In the middle market, however, businesses tend to be less sensitive to capital market conditions thanks to the funding available from private equity firms and portfolio companies with strong balance sheets.
Still, the challenging retail environment that stymied the sale of Kohl’s is also taking a toll on middle-market dealers as inflation pressures consumers to prioritize spending on gas and groceries. This made it more difficult to determine the value of an asset.
In the case of Walgreens’ failed sale of Boots, for example, bidders were unable to offer adequate value in the current market and this illustrates not only the tougher financing market, but also that there is a disconnect between the sell-side and purchase side over value. The market will need to calm down a bit before this disconnect closes.
This valuation disconnect could prove to be the biggest obstacle to closing deals in the mid-market, especially after a period of record activity and high prices. A tricky issue is that many private companies have raised money in the last 12 to 24 months with a much higher valuation on the sell side. It will take a little longer for people to lower their expectations of value or price.
The consequences of a failed transaction range from an amicable end of discussion to legal proceedings, depending on how far the deal progressed before it went bust. Middle market traders, on both the buy and sell sides, must plan for the possibility that a deal could fail.
For buyers, being upfront with the target company about plans to step away from business discussions will help the company mitigate expenses and plan ahead. Buyers should also examine whether one of the parties is required to pay a separation fee or other expenses based on the contracts they have signed.
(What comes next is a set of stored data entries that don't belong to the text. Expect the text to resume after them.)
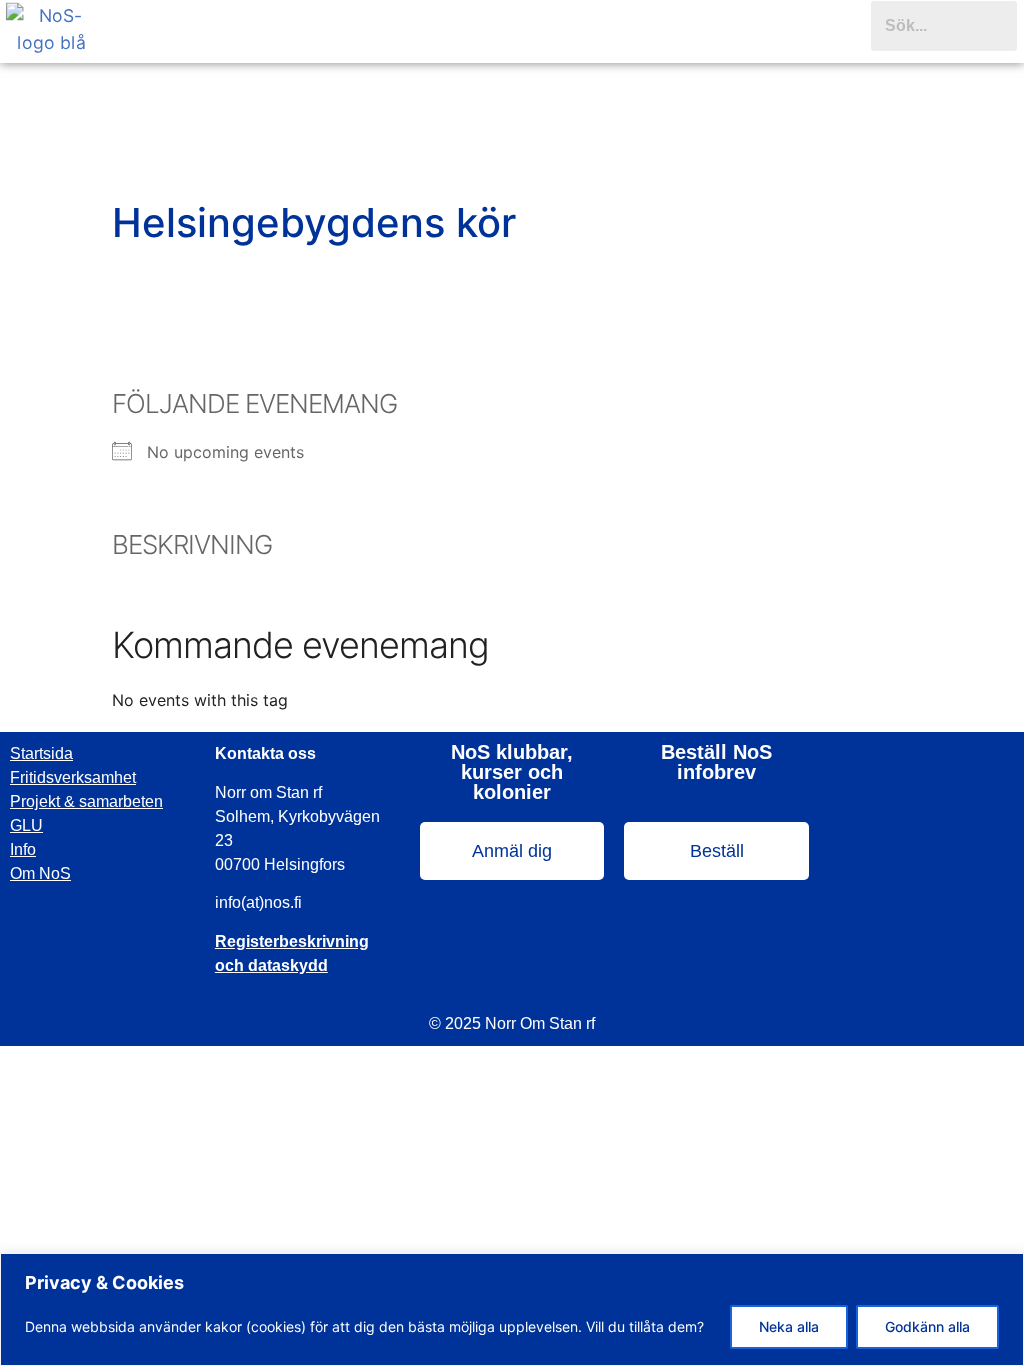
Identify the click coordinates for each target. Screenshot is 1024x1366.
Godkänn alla (927, 1326)
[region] (512, 1309)
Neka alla (789, 1326)
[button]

In the meantime, sellers must understand how much the company has left to operate after a deal fails. You might not have expected to continue operating for the next two years, but now you turn to it quickly and say, ‘Okay, what kind of track do I need? How are my cash reserves?’, it is vital that sellers remind buyers of their data privacy and security obligations if a deal moves into the due diligence phase, when a buyer has likely secured confidential information about the target.
In addition to the logistics of closing a deal, buyers and sellers must prioritize the human capital component of their business. There may be executives and employees who expected a raise or other monetary benefit upon the completion of a deal, and managing those expectations will be important to retaining those professionals. If negotiations were in mature stages, sell-side professionals are likely to know buy-side professionals, so sellers should be on the lookout for potential employee poaching and buyers should sign a non-solicitation clause.
Avoid Burning Bridges
In the event of a failed merger, there can be significant disappointment and disruption. Understanding whether your company has enough capital to continue operating, keeping investors confident, and ensuring employees are well-informed can all help ease the bumpy road of a failing business.
However, negotiators must be careful not to burn any bridges. Maintaining relationships between buyers and sellers will be important to closing a deal if the opportunity arises again in the future.
For buyers, keeping in touch with the target audience, trying to maintain a good relationship, is always a good idea, because things can change. The same goes for sellers: some companies can fix problems that have held a merger from moving forward and then return to the market.
There is likely “a little bit of reckoning” ahead for companies that relied on a deal to survive. But for those able to weather the current storm, there may be other opportunities to strike a new deal. It is important to take a long-term view. Historically, interest rates are not the highest ever. They are still manageable for people. Business must be done. It’s good to try not to burn bridges.